In TFT, a roll gives you 5 shops. Each shop rolls for the cost of the unit first (based on your current level), followed by the unit itself (based on the number of units left & the pool size for units of that cost). So for example if we are rolling for Yuumi,
$$ P(\text{hit Yuumi in this shop}) = P(\text{roll 2-cost})\cdot\frac{\text{number of yuumis left}}{\text{number of 2-costs left}} $$
Brute-force probability calculation is cumbersome as $\text{number of yuumis left}$, etc. may decrease as you roll. Thus, rolls can be modelled with Markov Chains.

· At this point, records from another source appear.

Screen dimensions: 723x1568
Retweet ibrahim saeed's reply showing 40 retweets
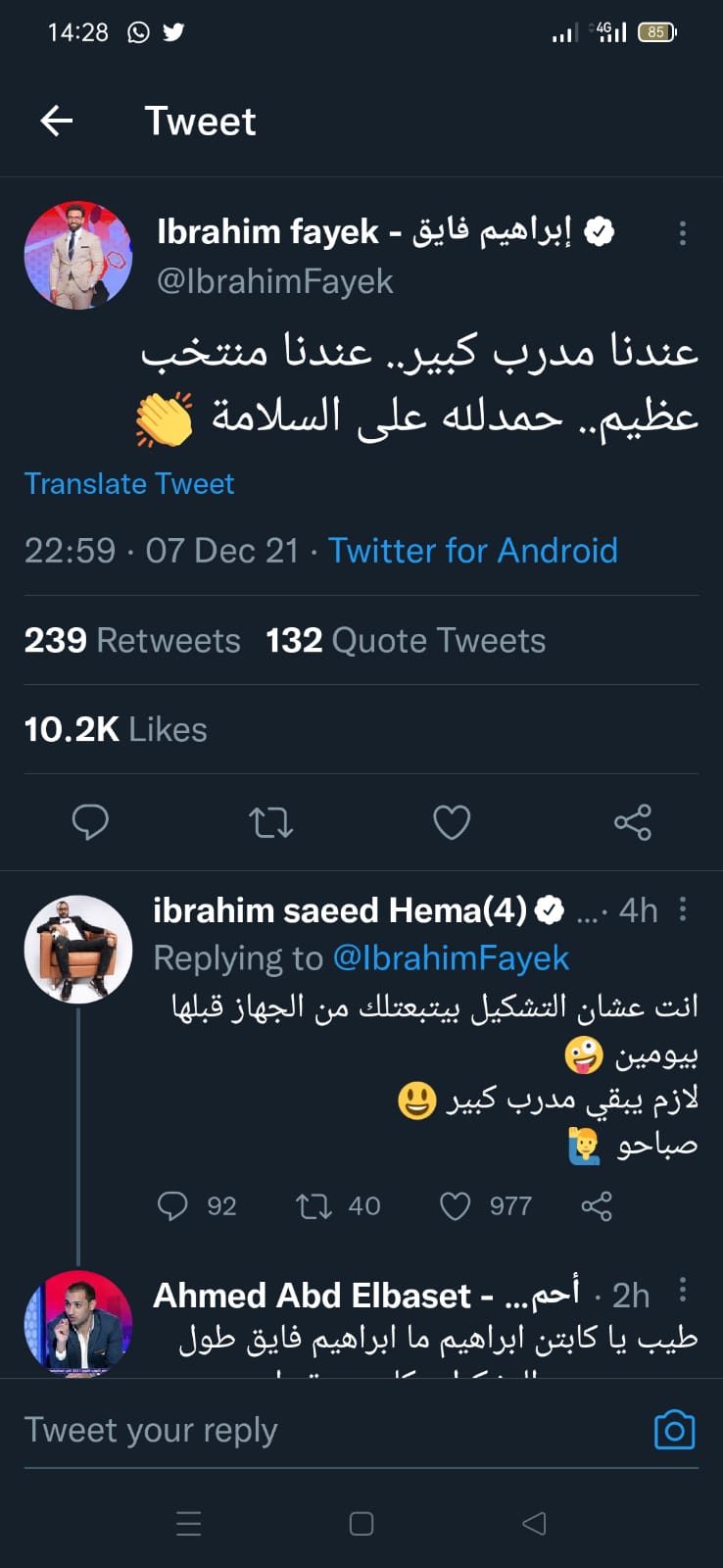click(x=314, y=1205)
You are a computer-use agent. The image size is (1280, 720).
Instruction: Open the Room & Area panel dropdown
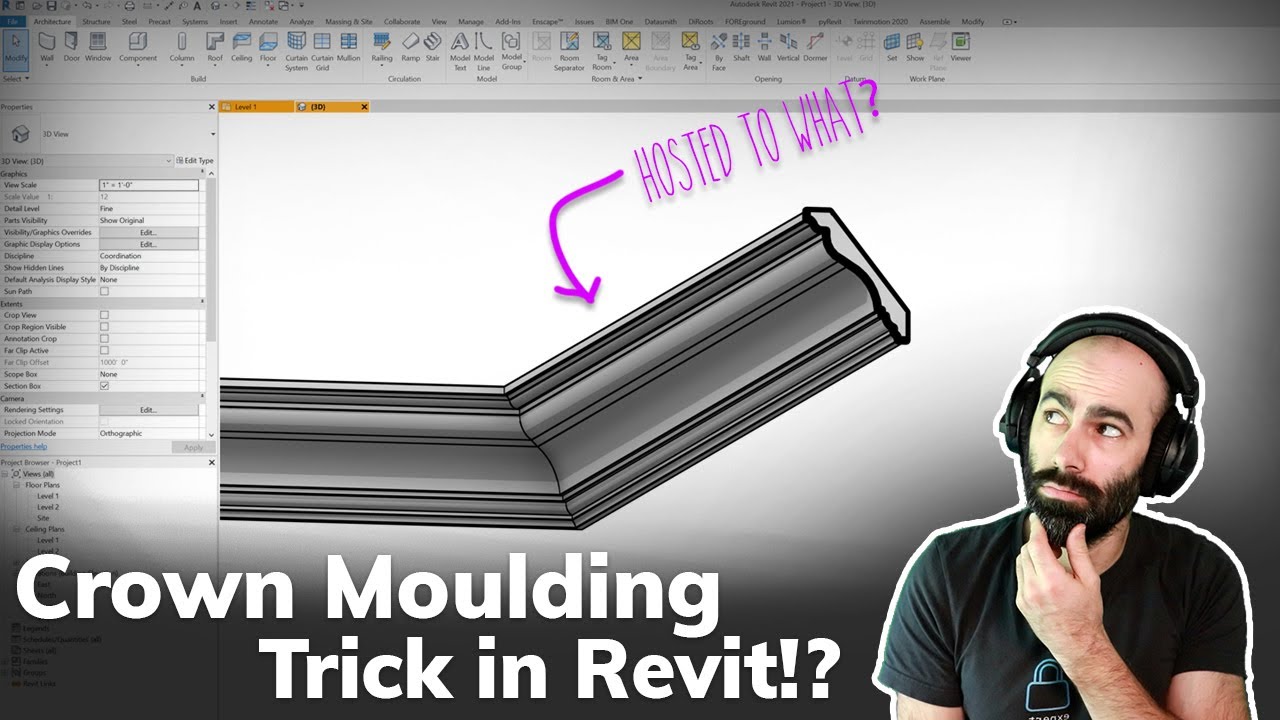639,79
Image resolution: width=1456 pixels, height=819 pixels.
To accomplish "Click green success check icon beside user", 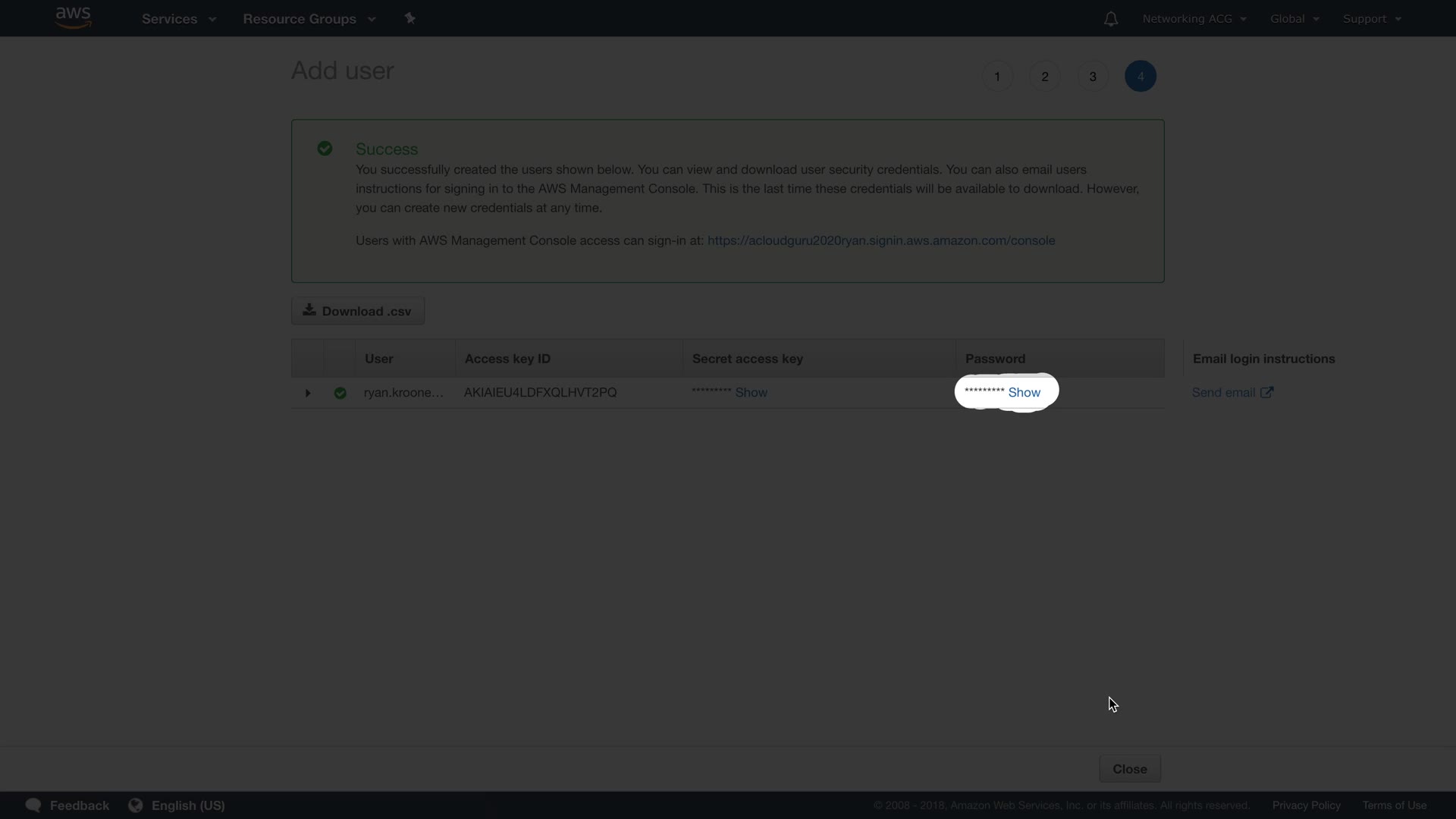I will pyautogui.click(x=340, y=393).
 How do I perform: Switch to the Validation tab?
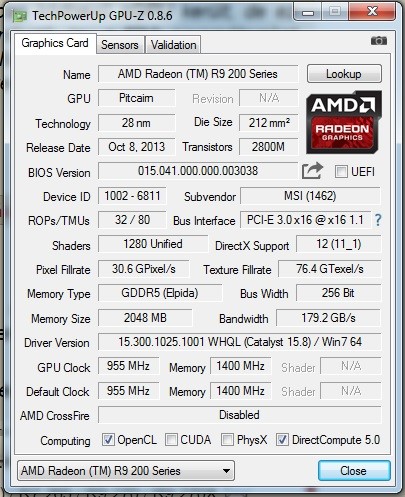tap(173, 45)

Suppose we want to find the probability of finding x yuumis after exactly 2 shops. Below is an example of a Markov Chain given some number of yuumis and 2-costs out of the pool already:
We start with 0 yuumis (on the left), and after 2 shops we must be in one of the 3 states above. The arrows represent the transition probabilities, i.e. probability of going from one state to another. We can write the corresponding transition matrix:
$$ \begin{pmatrix} 0.977 & 0.023 & 0 \ 0 & 0.976 & 0.024 \ 0 & 0 & 1 \end{pmatrix} $$
Since we roll twice, we square the transition matrix as follows:
$$ \begin{pmatrix} 0.977 & 0.023 & 0 \ 0 & 0.976 & 0.024 \ 0 & 0 & 1 \end{pmatrix}^2 = \begin{pmatrix} 0.955 & 0.045 & 0.0006 \ 0 & 0.952 & 0.047 \ 0 & 0 & 1 \end{pmatrix} $$
Because of how matrix multiplication works, we can read off "P(start with i yuumis and end with j yuumis)" from the (i, j)-th entry of this matrix! Thus we have a 0.955 chance of getting no yuumis, a 0.045 chance of getting 1 yuumi, and a 0.0006 chance of getting 2 yuumis after seeing 2 shops.
For the purposes of this calculator, the transition matrix $M$ is 10 x 10 (To calculate probabilities of getting up to 9 yuumis), and we basically compute $M^{5g/2}$, where $g$ is the amount of gold spent (since 2 gold = 5 shops).